BEIJING — Diners looking for beef hot pot on a chilly evening in Beijing pay more than their counterparts in Boston, a discrepancy that shows the challenges China faces in reviving growth as inflationary pressures return.
A 6 percent increase in food costs drove a rise in the Chinese consumer price index to 3.2 percent in February, compared with the same period a year earlier, a 10-month high, official data released Saturday showed. The index was 2 percent in January.
On Monday, China’s top economic planning agency, the National Development and Reform Commission, forecast consumer price inflation at about 3 percent for 2013.
Food prices typically rise in advance of the Lunar New Year holiday, which occurred in February this year. But since the holiday ended, meat prices, especially those for beef and lamb, have stayed elevated.
Retail beef prices in Beijing city markets are higher compared with supermarkets in the Boston area. Pork, China’s staple meat, is only about 50 cents per kilogram, or 23 cents a pound, below the U.S. price, a Reuters comparison of standard retail prices show.
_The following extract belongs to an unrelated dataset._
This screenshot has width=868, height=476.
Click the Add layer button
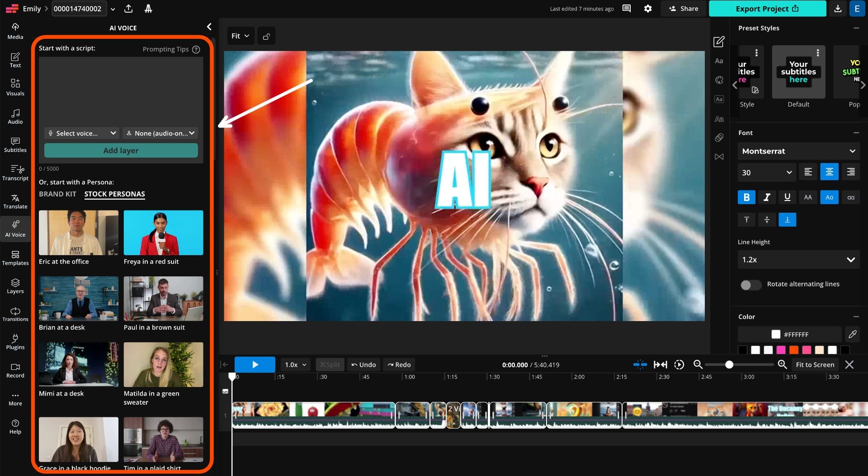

Those prices represent a direct hit on the spending power of Chinese, whose average income is about a 10th the size of Americans’ salaries.
Contributing to food production costs are the loss of farmland and farm labor to urbanization — Chinese cities are swelling as they absorb hundreds of millions of people.
Grazing restrictions because of land degradation are also causing costs to rise across the country.
“The more the economy develops, the harder it is to raise calves,” said Wang Jimin, who tracks cattle trends for the Chinese Academy of Agricultural Science’s Rural Economic Development Institute. “In the short term, I don’t see meat prices falling unless there are a lot of imports.”
After an international outbreak of mad-cow disease a decade ago, China allows beef imports only from Australia, New Zealand and Uruguay, so options to tame prices with imports appear limited.
For the near future, high feed costs will also help elevate the price of pork, an increase that is expected to drive broader inflation gains by the third quarter.
“It’s a question of fundamentals, not monthly C.P.I. fluctuations,” said Shi Tao, a livestock analyst at eFeedlink in Shanghai, referring to the consumer price index.
He said he expected a reduction in the pork supply this year because some pig breeders had decided to drop out of the business after losing money last summer.
Beef production in China has decreased every year since 2008, although it could rise by less than 1 percent this year, the U.S. Department of Agriculture estimates.
“Cattle take at least a year to raise, not like chickens, which need a few months at most,” said Yang Shaohui, a poultry vendor in Beijing. “Poultry producers can respond to the market much faster.” His chicken was selling for about a third of the price of the beef at a nearby stall.
The pressure on meat prices in China highlights not only the challenge of bringing inflation under control but also the drive to shift the economy toward consumer-led growth, Beijing’s stated goal after decades of export-led expansion.
“Accelerating food prices mean less growth in spending on other goods and services in the economy,” Carl Weinberg, the China-watching chief economist at the New York consulting firm High Frequency Economics, wrote in a client note.
A large increase in prices could jeopardize Chinese economic growth, which weakened in 2012 to its slowest pace in more than a decade. Growth only started to pick up in the fourth quarter after a seven-quarter slide.
It is a dilemma that China’s incoming leaders, Xi Jinping and Li Keqiang, might have hoped they would not have to face so early in the economic recovery.
“This year, I think, there are three priorities: to stabilize economic growth, which is not too big of a problem,” to stabilize the prices of goods, “where already it looks like there could be some pressure,” and to reduce the risk from hidden debt, like off-book wealth management products, said Zhao Xijun, deputy director of the Finance and Securities Institute at Renmin University in Beijing.
There are already indications that the Chinese central bank is shifting its policy focus to inflation from growth. China needs to control inflation as a priority, the central bank said in its fourth-quarter policy report in February, shifting from a pledge in its previous report to support the economy above other needs.
Rising food prices represent a sensitive area for the Chinese Communist Party leadership given that social tension has often accompanied price increases. Food price increases can fuel inflation expectations that lead to a broader rise in inflation and the risk that the central bank will tweak monetary policy to keep a lid on the price pressures.
But policy makers should resist the temptation for pre-emptive action, said Ting Lu, chief China economist at Bank of America Merrill Lynch in Hong Kong.
“Though policy makers should be wary of inflation later this year with an economic growth recovery, it’s too early to call for significant monetary tightening,” he wrote in a note to clients.